2. Estimating and managing returns in forecasting and inventory decisions
The fulfilment location is typically not the same as the return location. Since returns significantly impact store inventory levels, they must be considered when planning inventory.
Remember that different retailers process returns differently. Most retailers accept returns on the same day. At the same time, some go through a longer sanitisation and quality assurance procedure and make returns available 24 hours after receiving them. In contrast, others return them to the e-commerce fulfilment centre. These restrictions must be defined and recorded in the data accordingly.
3. Using store transfers to improve response time and reduce costs
It takes extra time and money to fulfil orders when the fulfilment location is different from the selling location. The products are usually shipped to the selling location before being sent directly to the customer. The products are then shipped from the selling locations to customers. Fulfilment stores can send a small volume of products to selling locations in response to demand. However, adding automated transfers every day or each week would result in economies of scale. By transferring stock between stores, the stores will have products on hand, reducing waiting time for customers.

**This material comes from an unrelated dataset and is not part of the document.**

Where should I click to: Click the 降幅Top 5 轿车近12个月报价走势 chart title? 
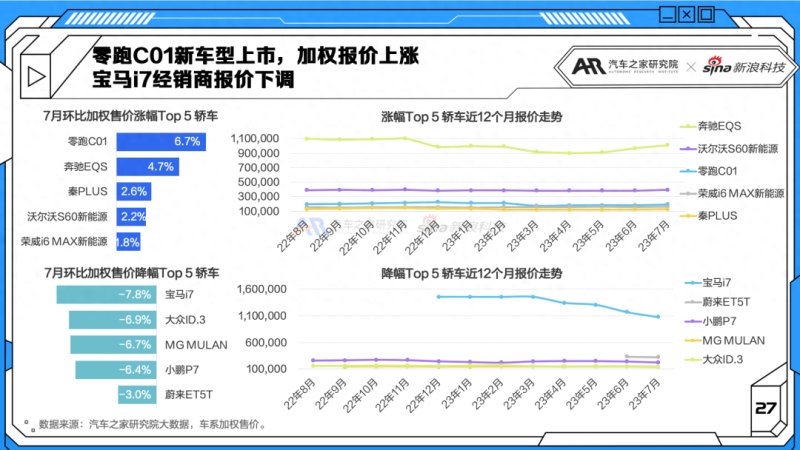click(471, 273)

4. Using batches to optimise omnichannel fulfilment
It is common for companies to establish business rules. As a result, the fulfilment locations for a specific order are determined immediately when an order is placed. It is nonetheless possible to optimise fulfilment decisions when orders are processed in batches. If you combine fulfilment locations, you can run optimisation “n” times a day while following company rules instead of deciding on them every time an order comes in. “N” depends on the number of orders and the required response time for customers. Delivery of the orders will lead to enhanced transportation efficiency and multi-stop routing options.

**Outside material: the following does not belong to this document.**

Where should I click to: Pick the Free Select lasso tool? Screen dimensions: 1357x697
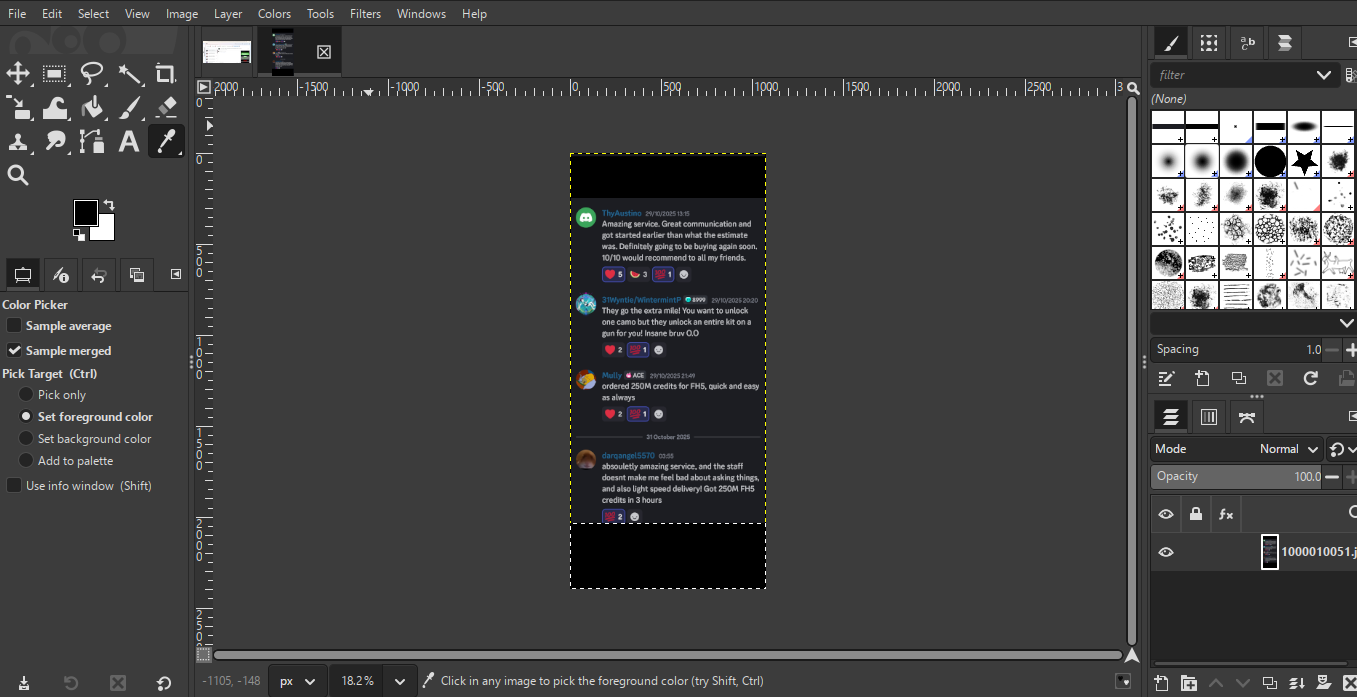point(90,73)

A key consideration is to minimize the number of packages that customers receive. Customers may prefer receiving all line items from the order as a single package, so shipping everything will help ensure customer satisfaction.
5. Choosing fulfilment locations strategically
Consider conducting a network analysis before opening all of your store networks for omnichannel fulfilment. Performing a network optimization model can determine the location’s role and capacity. Rather than being made every day or every week, you can revise this decision several times a year. Through this process, certain places can only be sale sites to ensure maximum returns on investment for potential fulfilment locations. Therefore, deciding how many fulfilment centres to have could benefit offline customers.
Easy-to-use Omnichannel planning
It is necessary to incorporate business rules, consider fulfilment locations and monitor relevant data for accurate predictions. All of these things are difficult to manage using spreadsheets. In the modern retail world, retailers increasingly work their supply chains on digital platforms, such as cloud-based software.
If the company’s business rules and criteria are met, you will manage the omnichannel operations effectively. Multichannel planning software can process all of the required data utilizing advanced analytics and machine learning techniques. You will use the data to perform predictive analytics to forecast demand and return rates. After that, prescriptive analytics will optimise inventory levels in fulfilment and sales locations.
Perfectly designed omnichannel planning processes will delight families and ensure they get everything they need from online retailers!